5. Jorge Santiago: I know what everyone is going to say: “Dude got knocked out by Alan Belcher and Chris Leben.” That was five years ago and Leben just got put on queer street by Brian Stann and Belcher got triangled by Jason Day. The point is, this is MMA and anything can happen in this sport. Santiago is a stud and he has the ability to knock out or choke out anyone in the division. His last fight with Misaki was one of the best I’ve seen in years. Feed him Bisping, Belfort or Okami and see if they can KO Santiago V.2.0.
1. Anderson Silva: No doubt about it. But at 35 years old, how long can Silva continue to look like a robot from the future sent here to teach the rest of humankind a new way of fighting?
2. Chael Sonnen: Like it or not, 2010 was indisputably the Year of Mr. Chael. 2011? Not so much, so far. As far as we know, Sonnen is currently working as a witness for the federal government as part of the plea agreement he struck to keep himself out of prison after admitting to all that fraud. That must be so bittersweet for a hardcore, states’ rights-preaching conservative. He emerged from hiding this week long enough to send an email to UFC matchmaker Joe Silva requesting a cherry-picked comeback fight against Michael “Spitsping,” so at least we know he’s kept his sense of humor through all of this.
3. Yushin Okami: Quick quiz: Who would you least rather see as a UFC champ? Okami? Or Jon Fitch? Good thing for you, if the UFC’s master plan works out, you won’t have to worry about it for a good long time.
4. Hector Lombard: Not much love for Shango from the “Senior Editors,” huh? Don’t worry, I got this: Lombard hasn’t lost since 2005 (that’s 21 straight fights, as BG pointed out) and while, yes, there are a lot of cans padding that list there are a few decent fighters, too. Admittedly, I have no idea how good Lombard really is, but he’s pretty high on my wish list of guys I’d like to see UFC-bound. Besides, putting him here is at least more interesting than ranking Marquardt, Maia or Belfort, who all had their chances at Silva and came up wanting.

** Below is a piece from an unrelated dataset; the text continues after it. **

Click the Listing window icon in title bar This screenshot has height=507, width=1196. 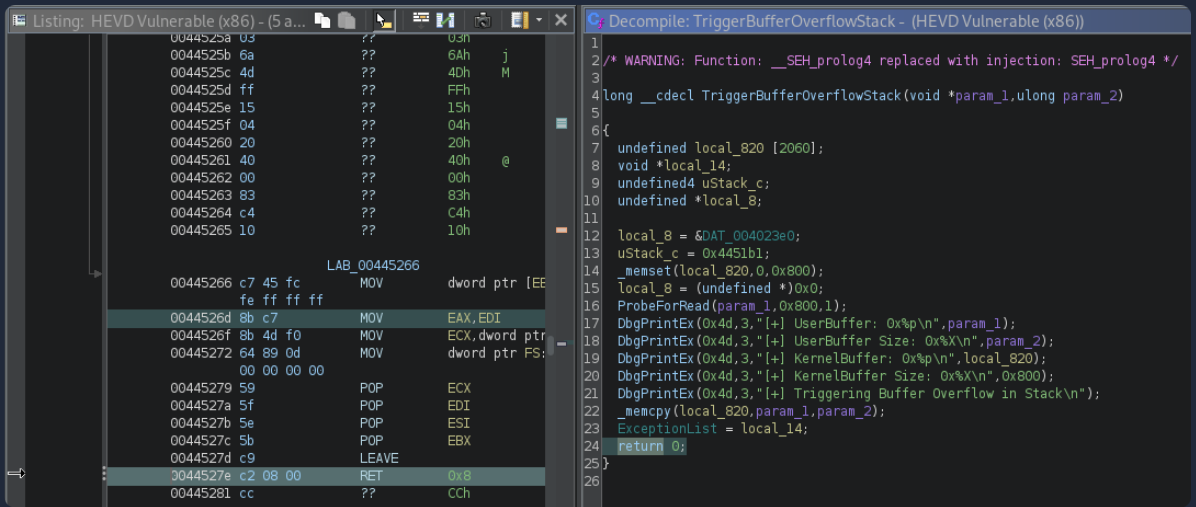coord(18,20)
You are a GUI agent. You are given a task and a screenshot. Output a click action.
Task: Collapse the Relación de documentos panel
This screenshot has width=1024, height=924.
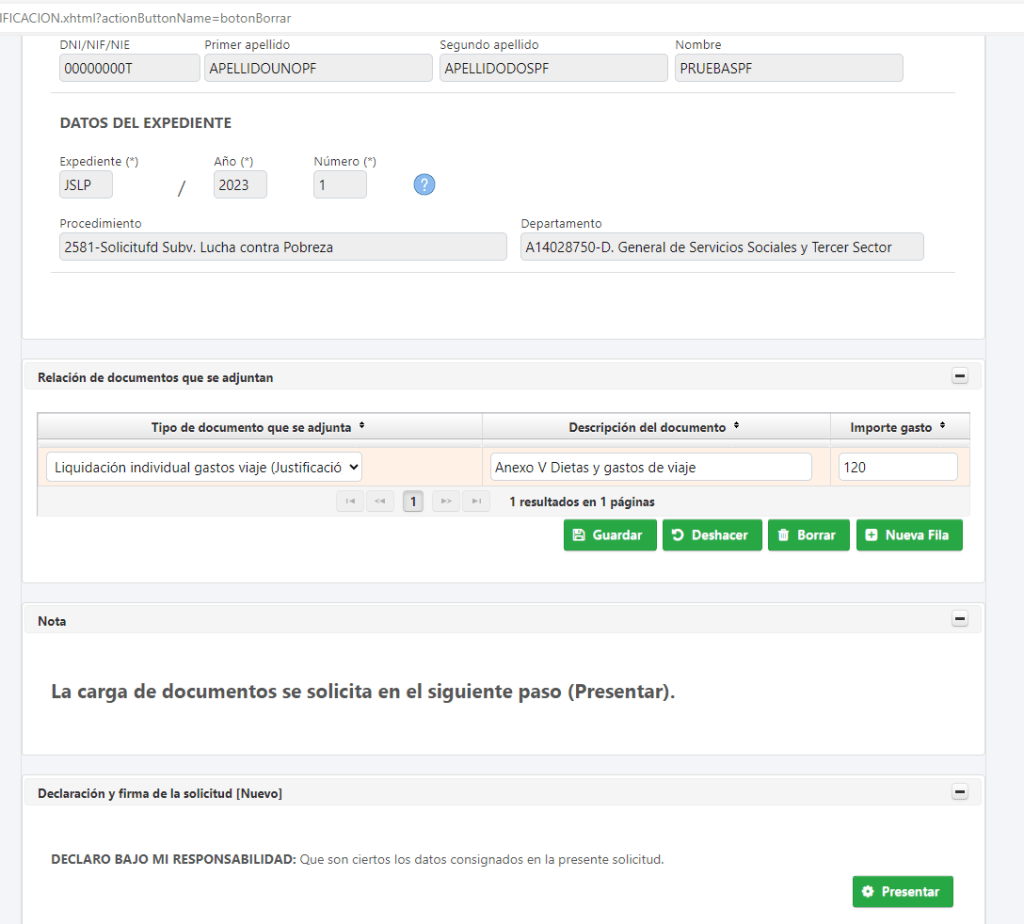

5. Jacare Souza: I was all ready to author a treatise on why I refuse to put Jacare in my top five, but then I looked at his record and realized I can’t really argue with his current two year, four-fight wins streak over Lawler, Tim Kennedy, Joey Villasenor and Matt Lindland. I’m still not 100 percent convinced he’d stand up to a stiff test from UFC-level talent (or, for that matter, somebody like Lombard) but as long as he can keep putting people on their backs like he did Lawler in January, he has a chance to win every fight he takes on.